-- START Records shown --

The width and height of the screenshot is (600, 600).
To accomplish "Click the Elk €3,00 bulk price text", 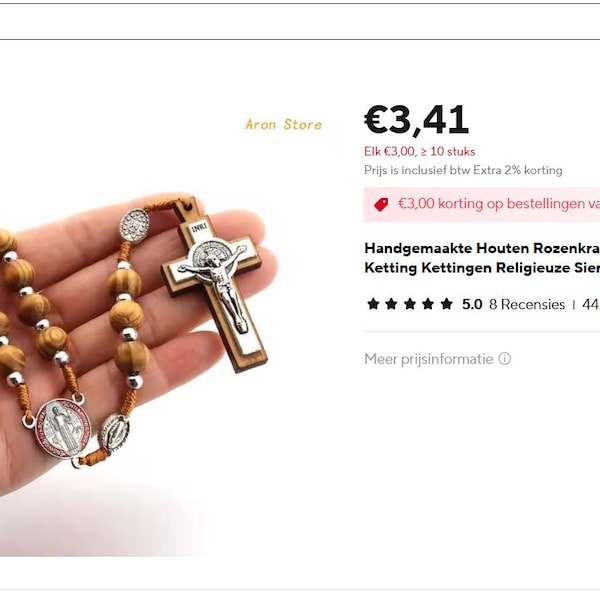I will (419, 152).
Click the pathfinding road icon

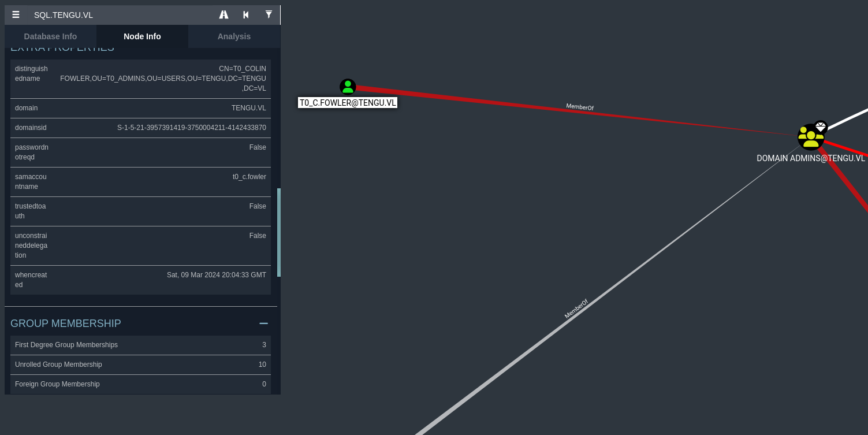coord(223,15)
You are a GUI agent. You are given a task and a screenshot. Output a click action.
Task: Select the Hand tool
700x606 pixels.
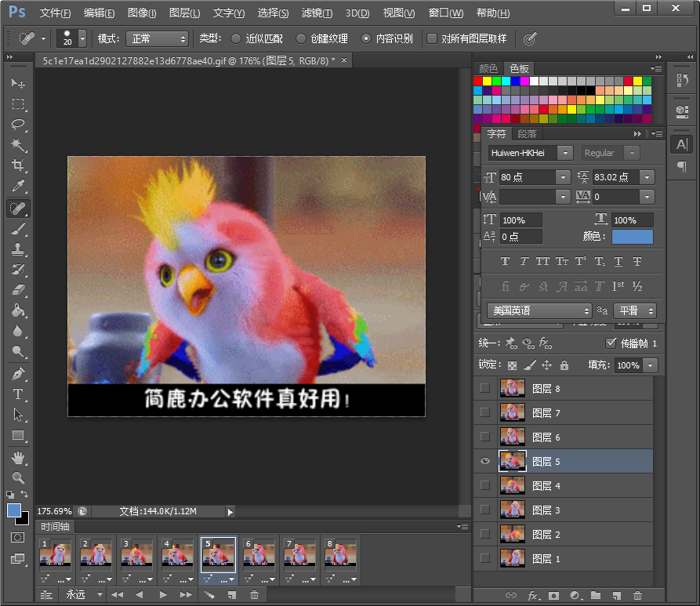click(18, 457)
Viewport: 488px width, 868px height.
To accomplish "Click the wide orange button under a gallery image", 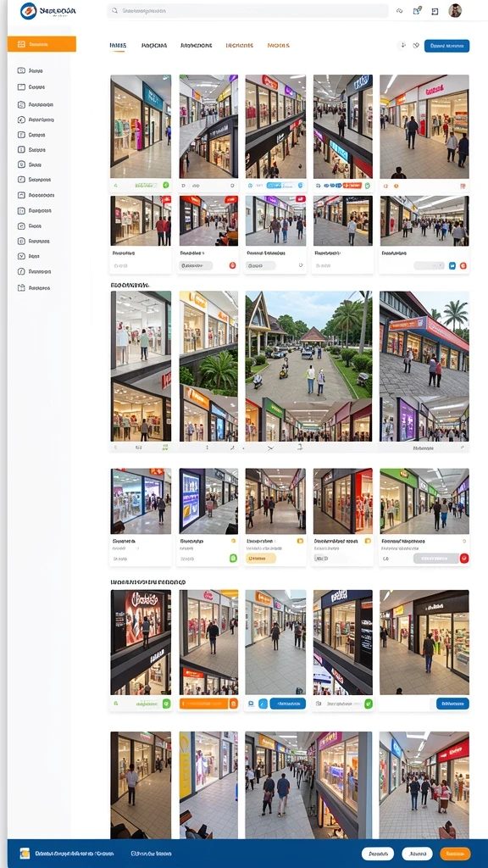I will (203, 704).
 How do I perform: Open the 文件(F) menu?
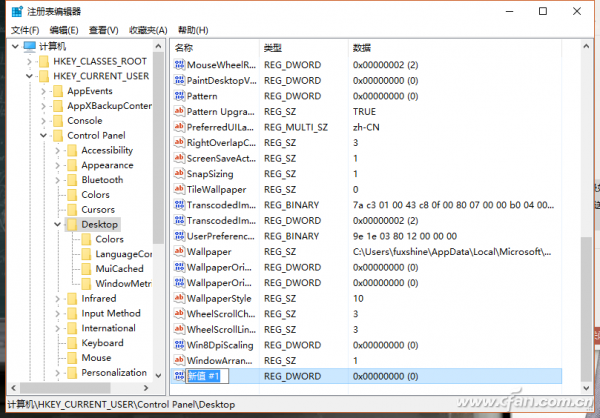click(25, 30)
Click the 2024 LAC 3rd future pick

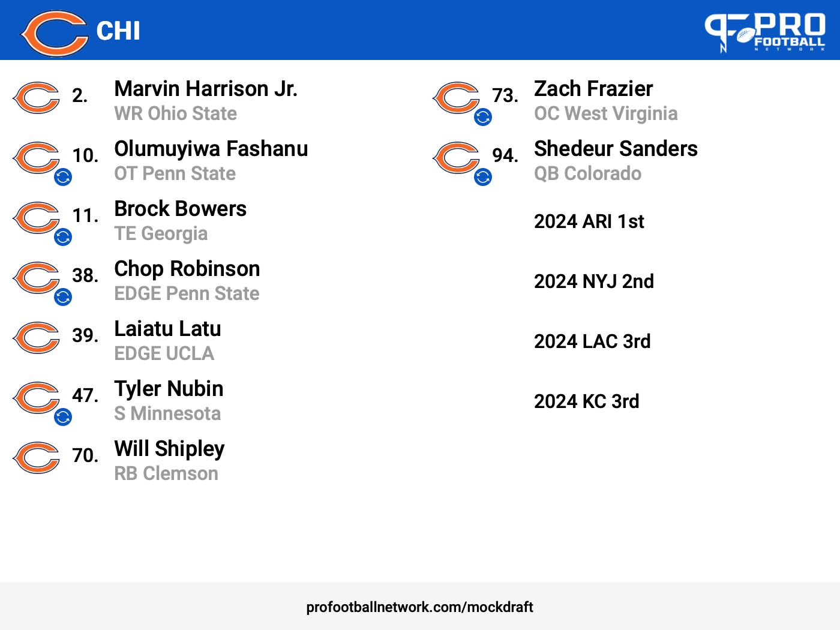tap(592, 341)
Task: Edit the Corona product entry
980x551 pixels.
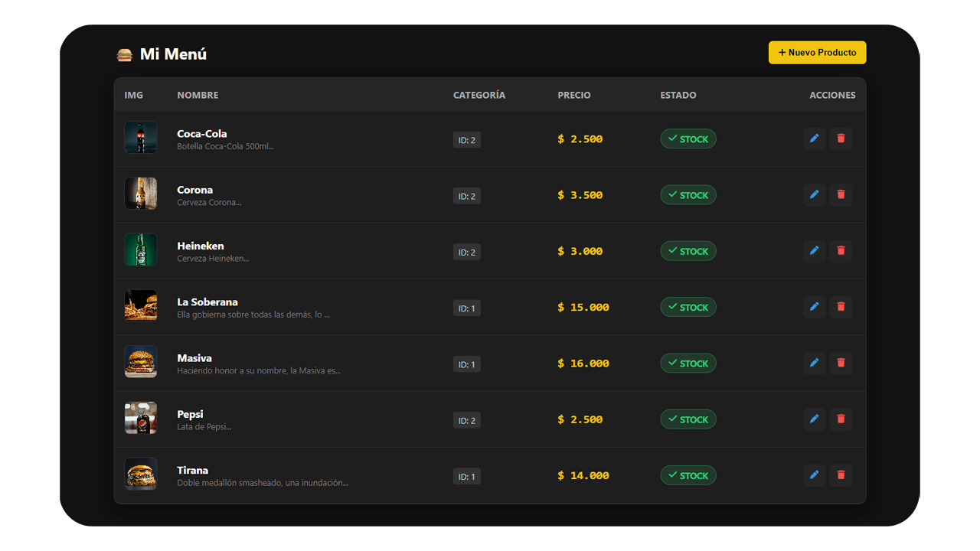Action: tap(814, 195)
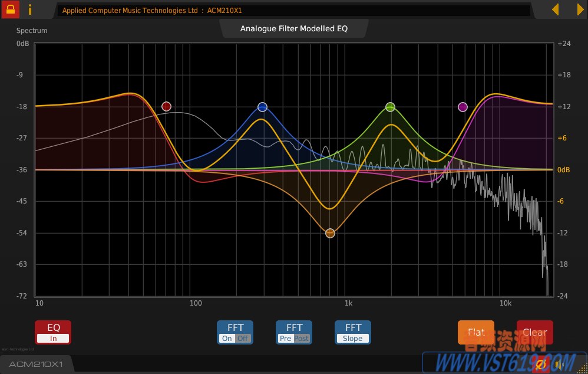Click the speaker icon near the bypass control
Image resolution: width=588 pixels, height=374 pixels.
[x=557, y=364]

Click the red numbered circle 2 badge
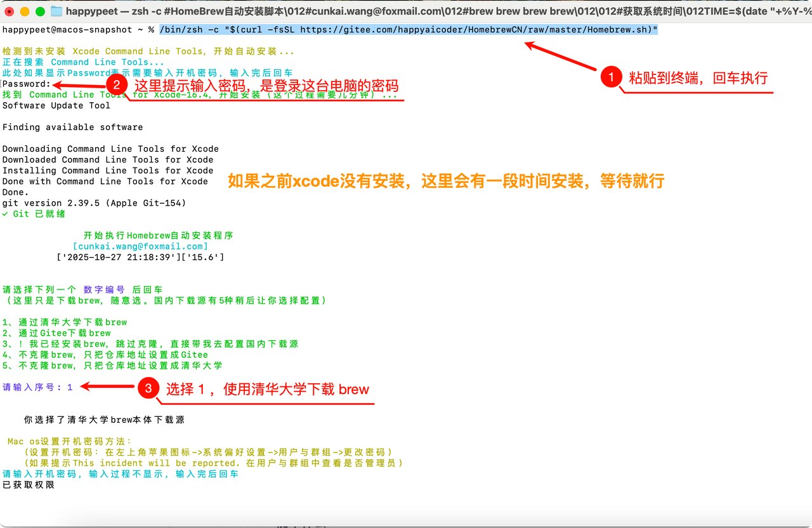(x=116, y=84)
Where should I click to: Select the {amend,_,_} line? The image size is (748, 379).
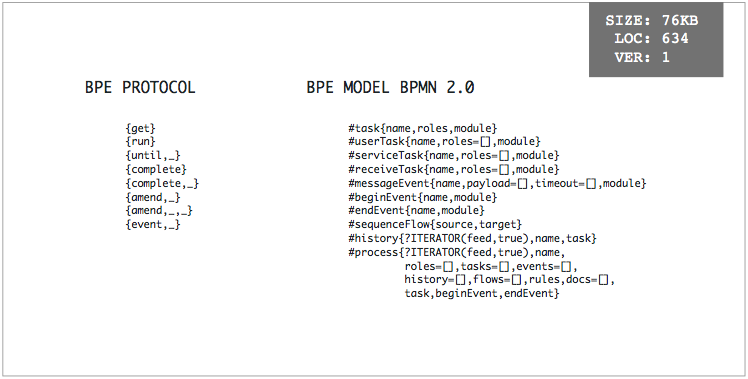159,211
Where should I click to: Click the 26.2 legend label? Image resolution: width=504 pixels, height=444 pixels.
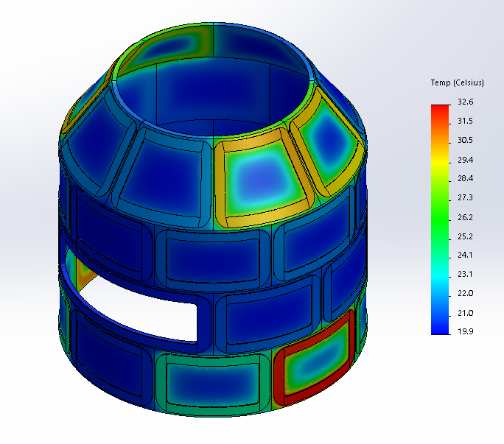point(465,217)
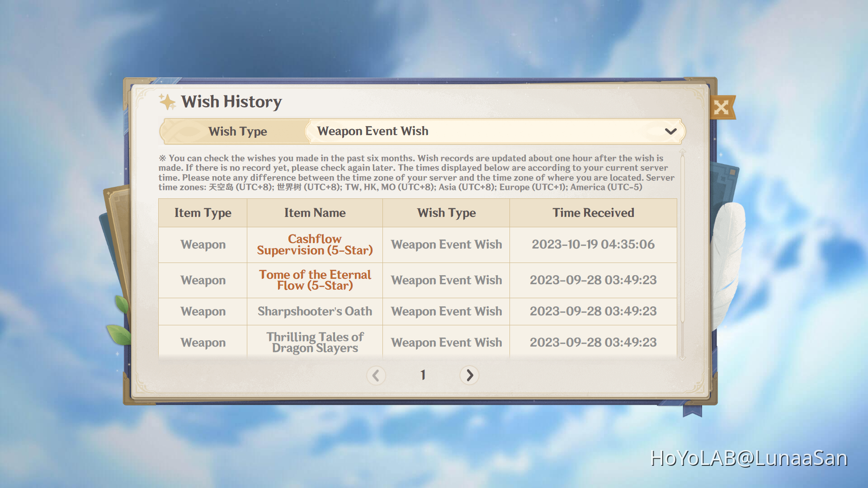Click the Time Received column header
Screen dimensions: 868x488
(593, 213)
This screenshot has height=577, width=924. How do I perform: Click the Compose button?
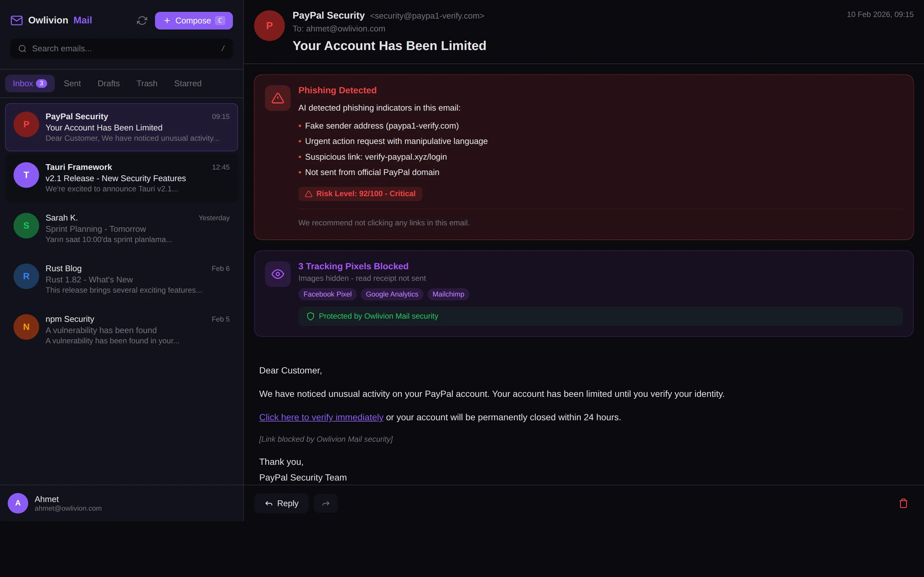pyautogui.click(x=194, y=20)
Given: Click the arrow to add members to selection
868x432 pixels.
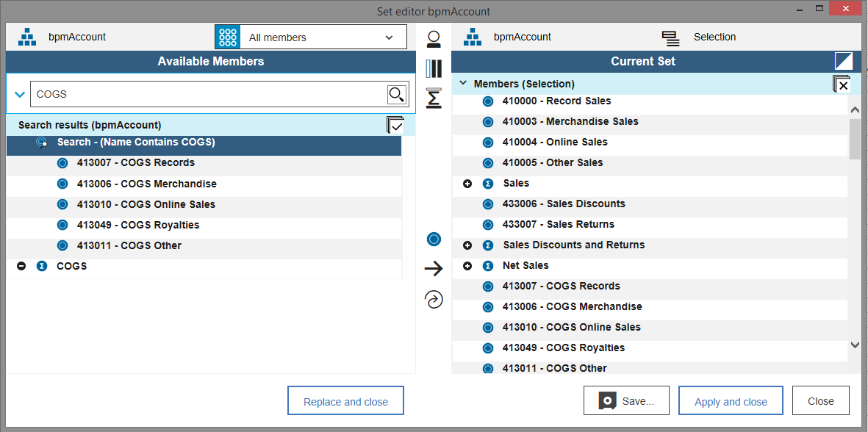Looking at the screenshot, I should click(434, 268).
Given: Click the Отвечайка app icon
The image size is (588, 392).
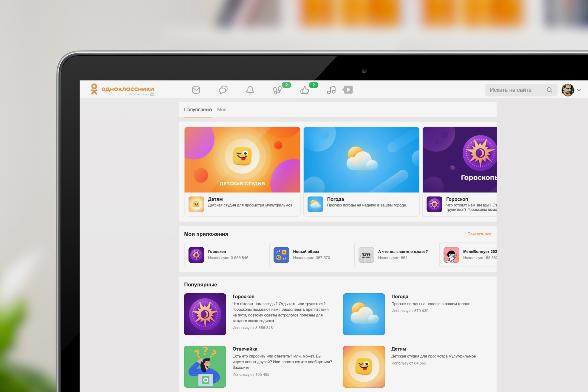Looking at the screenshot, I should 205,367.
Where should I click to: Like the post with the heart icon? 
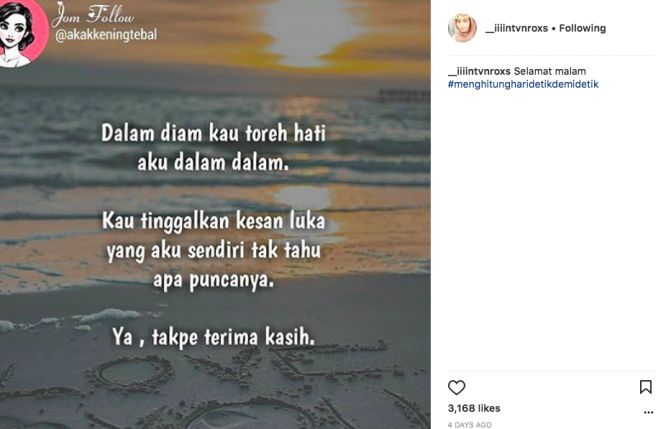tap(456, 387)
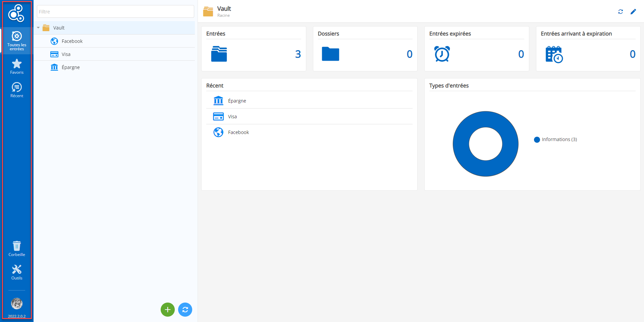Select Facebook entry in the tree
This screenshot has height=322, width=644.
72,41
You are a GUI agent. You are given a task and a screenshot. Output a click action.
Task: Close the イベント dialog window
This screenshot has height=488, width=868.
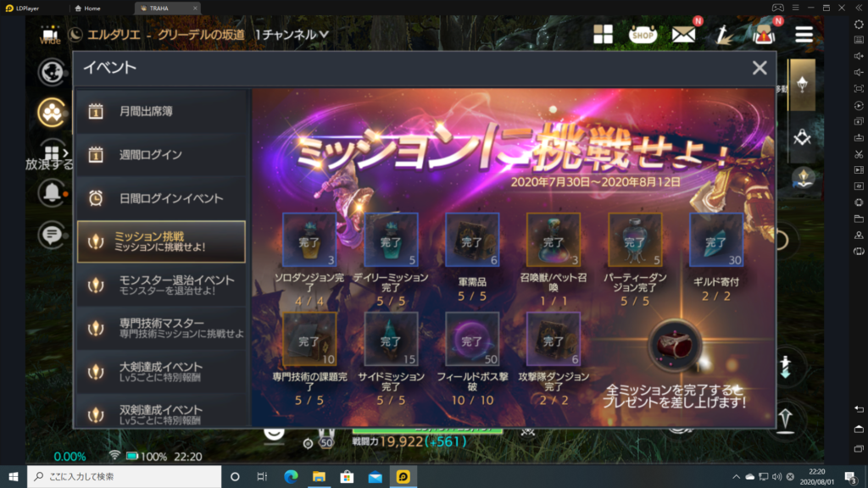coord(760,69)
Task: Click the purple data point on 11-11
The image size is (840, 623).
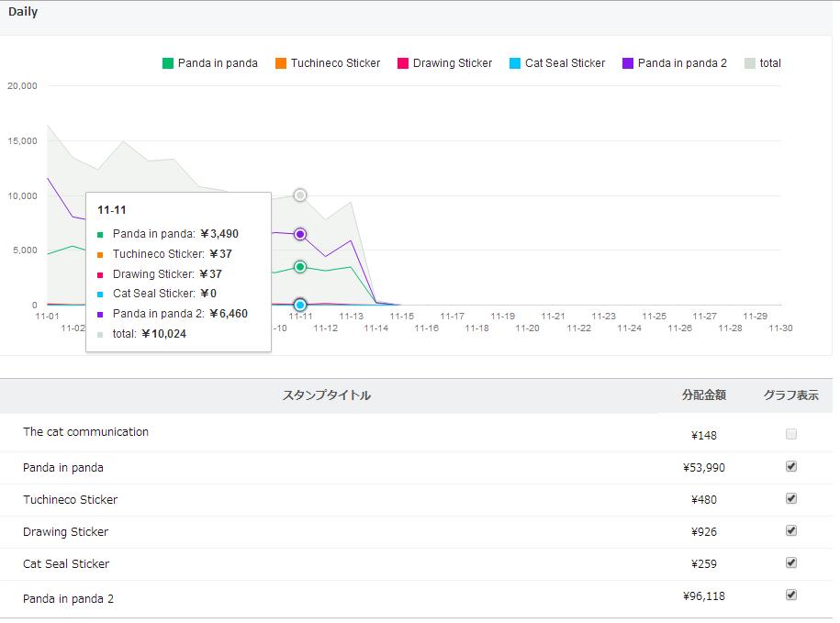Action: click(x=300, y=235)
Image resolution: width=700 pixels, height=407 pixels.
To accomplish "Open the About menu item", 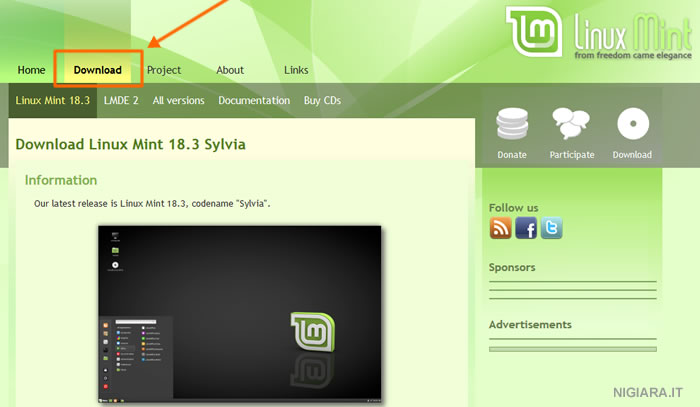I will (230, 70).
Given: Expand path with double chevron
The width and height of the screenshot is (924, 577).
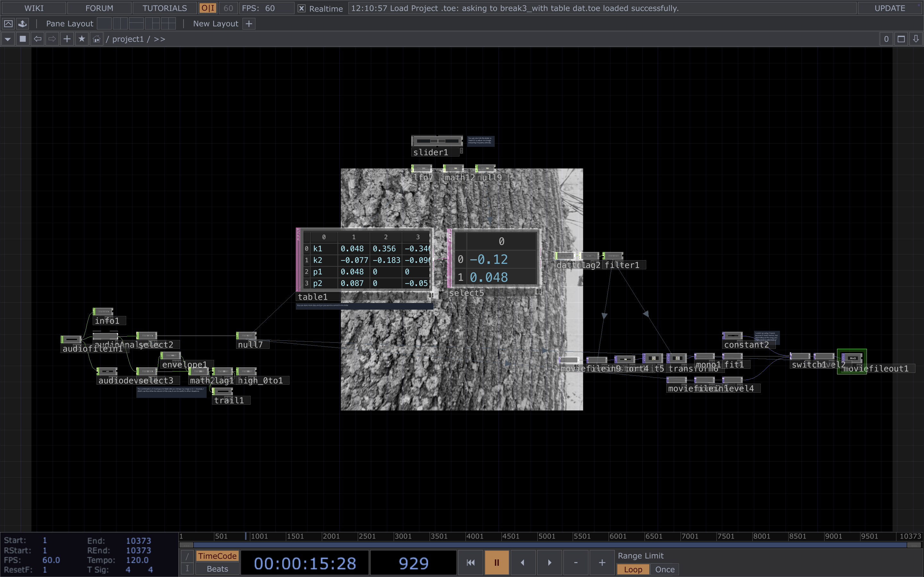Looking at the screenshot, I should pyautogui.click(x=160, y=39).

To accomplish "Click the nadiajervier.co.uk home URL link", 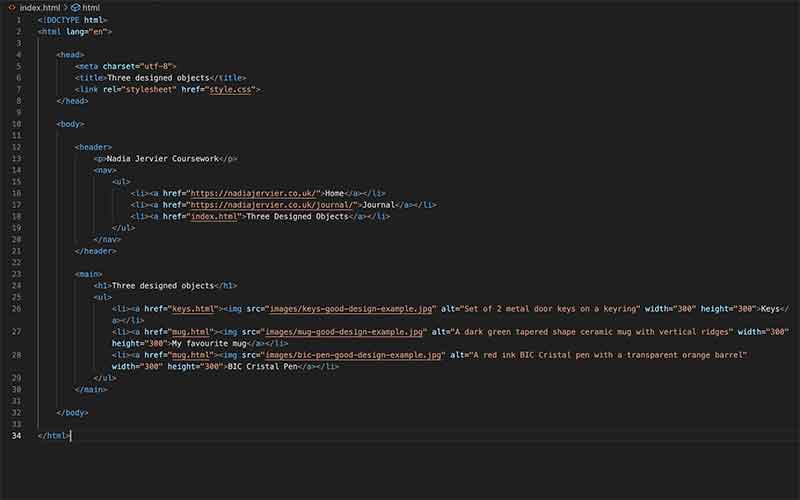I will pos(254,193).
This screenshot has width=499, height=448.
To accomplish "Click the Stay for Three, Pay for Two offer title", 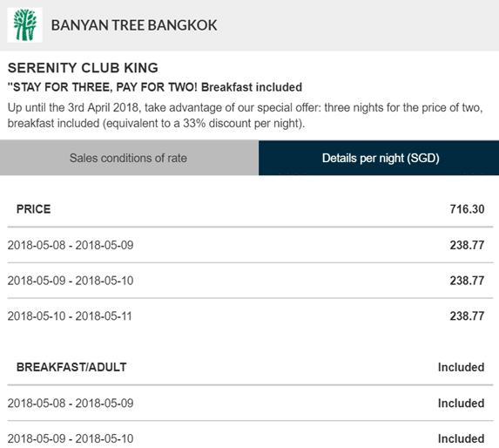I will point(155,87).
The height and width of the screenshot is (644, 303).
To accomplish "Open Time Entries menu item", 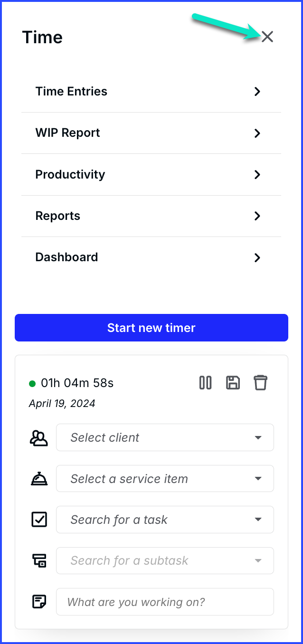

-- END Records shown --

Your task: Reproduce the lines of the items above verbatim, from the line containing "Task: Edit the Corona product entry" through the line containing "Looking at the screenshot, I should click(434, 268).", both included, and nothing else. Omit the pictures from your answer.

Task result:
Task: Edit the Corona product entry
980x551 pixels.
Action: tap(814, 195)
Click the speaker icon near the bypass control
Image resolution: width=588 pixels, height=374 pixels.
[x=557, y=364]

Click the red numbered circle 2 badge
(x=116, y=84)
Where should I click to: Select the {amend,_,_} line? The image size is (748, 379).
159,211
Where should I click to: Click the 26.2 legend label? Image resolution: width=504 pixels, height=444 pixels.
point(465,217)
Click the Time Received column header
Screen dimensions: 868x488
(593, 213)
This screenshot has height=577, width=924. How do I perform: Click the Compose button?
pyautogui.click(x=194, y=20)
Given: Click the arrow to add members to selection
868x432 pixels.
Looking at the screenshot, I should click(434, 268).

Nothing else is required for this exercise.